大丈夫
楓は、途中で別れるから、俺が紗理奈さんを家まで送る。
最初は遠慮していたけど、やっぱり夜道は危ない。実際、小さな物音でビクビクしていたし。
「紗理奈さん、夏祭りってどうするの?」
ふと、気になったことを聞いてみた。何か約束しているのだろうか。
「い、樹くんを……誘ってみようかなって……」
照れて頬を真っ赤にしながら、そう答えた。
「じゃあ、今誘いなよ」
「今!?」
大声を出して驚く紗理奈さん。
「どうせ、楓がみんなのこと誘うじゃん。早めに言っておかないと。」
実際、夏休みの予定を立てる時に言っていたし。
「うぅ……分かったわ……! 不安だから、横に居てちょうだい」
「良いけど……」
聞かれていたほうが、恥ずかしくないのかな。
紗理奈さんがそれで落ち着くなら、別に良いんだけど。
緊張しながら、何回も確認して樹に電話をかけた。
「えっと……」
やっぱり、樹と話している時の紗理奈さんは楽しそうだ。
俺たちに見せる笑顔も、柔らかくはなった。けど、それは友達だから。
好きな人に見せる紗理奈さんの笑顔は、樹しか知らない。そして、その笑顔を樹は特別だと分かっていない。
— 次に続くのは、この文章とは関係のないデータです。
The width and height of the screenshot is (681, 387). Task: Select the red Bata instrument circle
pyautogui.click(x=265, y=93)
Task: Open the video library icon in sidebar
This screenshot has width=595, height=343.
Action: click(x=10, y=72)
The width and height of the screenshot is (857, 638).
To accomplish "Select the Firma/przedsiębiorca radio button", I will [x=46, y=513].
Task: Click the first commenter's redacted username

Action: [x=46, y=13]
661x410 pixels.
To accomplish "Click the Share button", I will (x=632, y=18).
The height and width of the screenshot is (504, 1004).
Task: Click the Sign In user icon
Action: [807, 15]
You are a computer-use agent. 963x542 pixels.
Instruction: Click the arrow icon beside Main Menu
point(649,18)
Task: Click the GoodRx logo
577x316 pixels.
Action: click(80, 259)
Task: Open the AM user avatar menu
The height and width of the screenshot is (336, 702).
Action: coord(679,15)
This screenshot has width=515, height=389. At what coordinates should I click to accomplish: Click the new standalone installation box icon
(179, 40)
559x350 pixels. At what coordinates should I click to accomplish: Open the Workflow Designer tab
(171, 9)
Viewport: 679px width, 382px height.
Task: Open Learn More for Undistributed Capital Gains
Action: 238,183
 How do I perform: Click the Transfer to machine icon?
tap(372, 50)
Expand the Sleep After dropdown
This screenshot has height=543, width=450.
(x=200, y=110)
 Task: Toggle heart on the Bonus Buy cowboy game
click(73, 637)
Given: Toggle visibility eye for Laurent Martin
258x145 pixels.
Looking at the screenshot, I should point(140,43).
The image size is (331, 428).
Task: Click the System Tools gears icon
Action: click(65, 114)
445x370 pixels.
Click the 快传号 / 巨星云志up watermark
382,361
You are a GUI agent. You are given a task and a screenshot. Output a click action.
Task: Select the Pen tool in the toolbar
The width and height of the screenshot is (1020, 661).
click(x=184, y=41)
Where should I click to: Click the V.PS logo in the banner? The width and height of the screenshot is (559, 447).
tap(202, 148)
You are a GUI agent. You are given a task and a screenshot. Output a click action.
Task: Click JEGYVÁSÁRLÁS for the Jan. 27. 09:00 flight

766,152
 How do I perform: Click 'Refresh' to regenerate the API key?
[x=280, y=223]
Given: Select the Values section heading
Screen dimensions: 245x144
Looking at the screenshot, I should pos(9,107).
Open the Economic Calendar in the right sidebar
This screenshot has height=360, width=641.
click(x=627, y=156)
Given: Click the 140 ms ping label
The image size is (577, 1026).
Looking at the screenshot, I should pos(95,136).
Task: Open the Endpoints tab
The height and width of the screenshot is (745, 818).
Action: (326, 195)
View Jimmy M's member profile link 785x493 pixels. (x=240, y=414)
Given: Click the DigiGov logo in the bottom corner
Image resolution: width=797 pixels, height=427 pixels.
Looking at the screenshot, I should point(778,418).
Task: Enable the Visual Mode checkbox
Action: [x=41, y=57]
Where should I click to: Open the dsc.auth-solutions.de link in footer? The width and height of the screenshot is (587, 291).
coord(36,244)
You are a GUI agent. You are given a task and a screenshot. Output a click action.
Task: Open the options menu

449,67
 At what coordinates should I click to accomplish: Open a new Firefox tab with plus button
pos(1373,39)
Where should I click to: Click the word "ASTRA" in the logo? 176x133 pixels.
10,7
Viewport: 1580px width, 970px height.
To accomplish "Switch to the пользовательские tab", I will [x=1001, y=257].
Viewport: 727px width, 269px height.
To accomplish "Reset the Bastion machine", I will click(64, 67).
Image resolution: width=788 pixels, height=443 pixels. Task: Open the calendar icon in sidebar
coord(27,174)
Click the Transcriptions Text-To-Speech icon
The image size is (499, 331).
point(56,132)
紗理奈さん、結構苦労するよなぁ。でも、そういうところが好きなんだろうけど。
「さ、誘えたわっ!」
緊張がほぐれて、急に元気になったみたいだ。嬉しそうに駆け寄ってくる。
「良かったじゃん。それで、告白するの?」
「貴方、さっきから私で遊んでるでしょう……」
頬を膨らませる。本当に、感情表現が豊かになった。
「遊んでないよ。紗理奈さんなら、気持ち伝えられると思って」
「……貴也くんにそう言われると、ちょっと自信つくわね」
結局、告白をするかしないかの結論は出さなかった。けど、彼女ならできると思う。
返事がどうかとかじゃなくて、告白をするかしないか。人に、自分の気持ちを伝えるのは、凄いことだ。結ばれる覚悟と、疎遠になる覚悟ができた人しかできない。勇気のない人には、できないこと。でも、紗理奈さんならできる。あの人の、ここが好きだとハッキリ言えて。
「大丈夫だよ」
「えぇ……当たって砕けるわ!」
「なるべく砕けないようにね……」
「そ、そうねっ……!」
どこか抜けてて、でもしっかり者で……頑張り屋な彼女を、あいつは受け入れるのかな。
「貴也くん、家ここ。送ってくれてありがとう」
「ううん。じゃあね」
「えぇ、貴也くんも気をつけてね!」
紗理奈さんは、俺が角を曲がるまで外に出て、手を振ってくれていた。